By Adam Easton
BBC News, Warsaw
Poland and the US signed the missile defence deal last year
For Polish supporters of the Bush administration's missile defence system it was a disappointing day.
For the Polish government and particularly the country's president, Lech Kaczynski, the deal signed in August last year was important because it would have strengthened the country's security by binding Poland and the US closer together.
The agreement would have created a US military base on Polish soil equipped with 10 long-range interceptor missiles and manned by American soldiers.
Mr Kaczynski said the government had made "serious mistakes" in its handling of the affair.
Aleksander Szczyglo, head of the National Security Council and friend of the president, called it a "historic mistake" on the part of the Americans, which demonstrated a failure of their long-term thinking about Central and Eastern Europe.
For some here it looked as if Russia - which vehemently opposes US bases in Eastern Europe as a threat to its own security - had got its way and Poland had not even been consulted about the change of plans beforehand.
"It's a very bad signal for Poland. The Russians are supposed to have a say in issues concerning this part of Europe. It is in Poland's interests to get out and stay away from the Russian sphere of influence," Mr Szczyglo told the news website Gazeta.pl.
Under the revised plan, Poland could still host mobile land-based SM3 missiles from 2015.
For Bartosz Weglarczyk, foreign editor of the leading Polish daily Gazeta Wyborcza, a supporter of the base, that is a much worse solution.
"Poland wanted a permanent US military installation in this part of Europe because it would mean the real end of the iron curtain," he told the BBC.
"We are second class members of Nato.

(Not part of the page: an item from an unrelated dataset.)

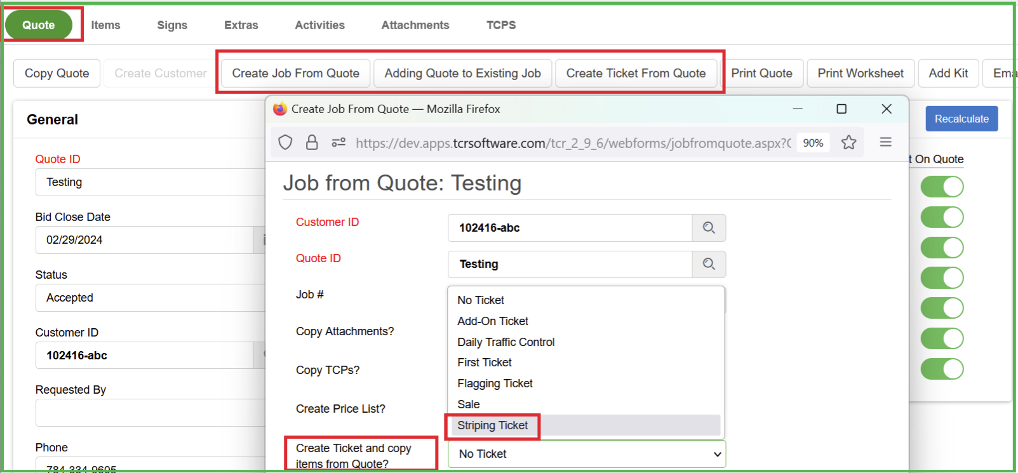Toggle the last green switch under On Quote
The height and width of the screenshot is (473, 1018).
click(942, 369)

Nato doesn't even have contingency plans for this part of Europe. Having a US military base in Poland would have changed this."
Mr Weglarczyk said the decision was the most important change in Polish-US relations since communism fell in Poland in 1989.

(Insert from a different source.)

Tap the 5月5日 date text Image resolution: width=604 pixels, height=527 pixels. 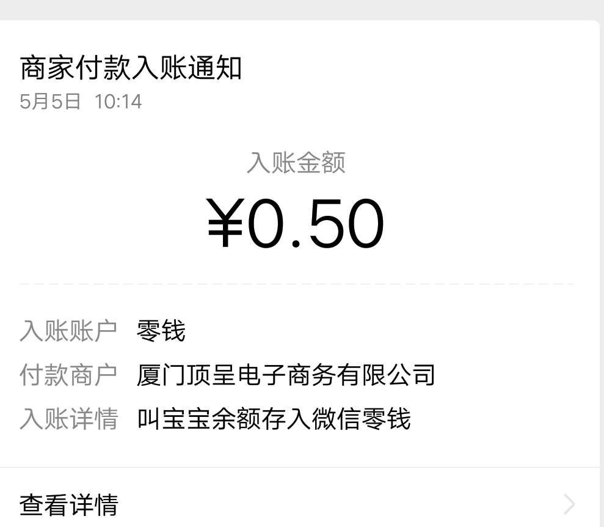50,101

"Nothing will be the same. I think we will have to look at the US from the European perspective and focus on European issues," he said.
Poland has been one of the most pro-US nations in Europe during the past 20 years, partly thanks to Washington's support for the pro-democracy Solidarity movement in the 1980s.
But in a recent survey on European attitudes to current US foreign policy, just 55% of Poles said they approved of it, compared to 92% in Germany and 88% in France.
The government, which signed the missile defence agreement last year, refused to view the turn of events as a failure.
Polish Prime Minister Donald Tusk, who spoke to President Obama by phone on Thursday, said it had even opened the way for closer US-Polish co-operation.
"In the future there is a chance to strengthen Polish-US co-operation in defence," he said.
"I took this declaration from President Obama very seriously and with great satisfaction."
Foreign Minister Radoslaw Sikorski said Washington would stick to its pledge made last August to deploy short-range Patriot missiles on Polish soil from next year.
The pledge was contained in a separate "political declaration" to the missile defence agreement. Warsaw fought hard to get them included in the deal because it believes the threats to its security are much closer to home than Iran.
However, the main opposition party Law and Justice accused the government of not doing enough to convince Washington of its support and worth. One of its MPs, Karol Karski, said the government should resign.
"Polish-US relations have been re-orientated. The Donald Tusk cabinet proved unable to convince the US to treat Poland as one of its more important European allies," he added.
Jaroslaw Kalinowski, an MP for coalition member the Polish People's Party, said no Polish government could have influenced the decision because it was made in Washington.
"The US should continue to be our important partner, but we are an EU member state and we should give up any illusions we can enjoy special privileges over and above the EU," he said.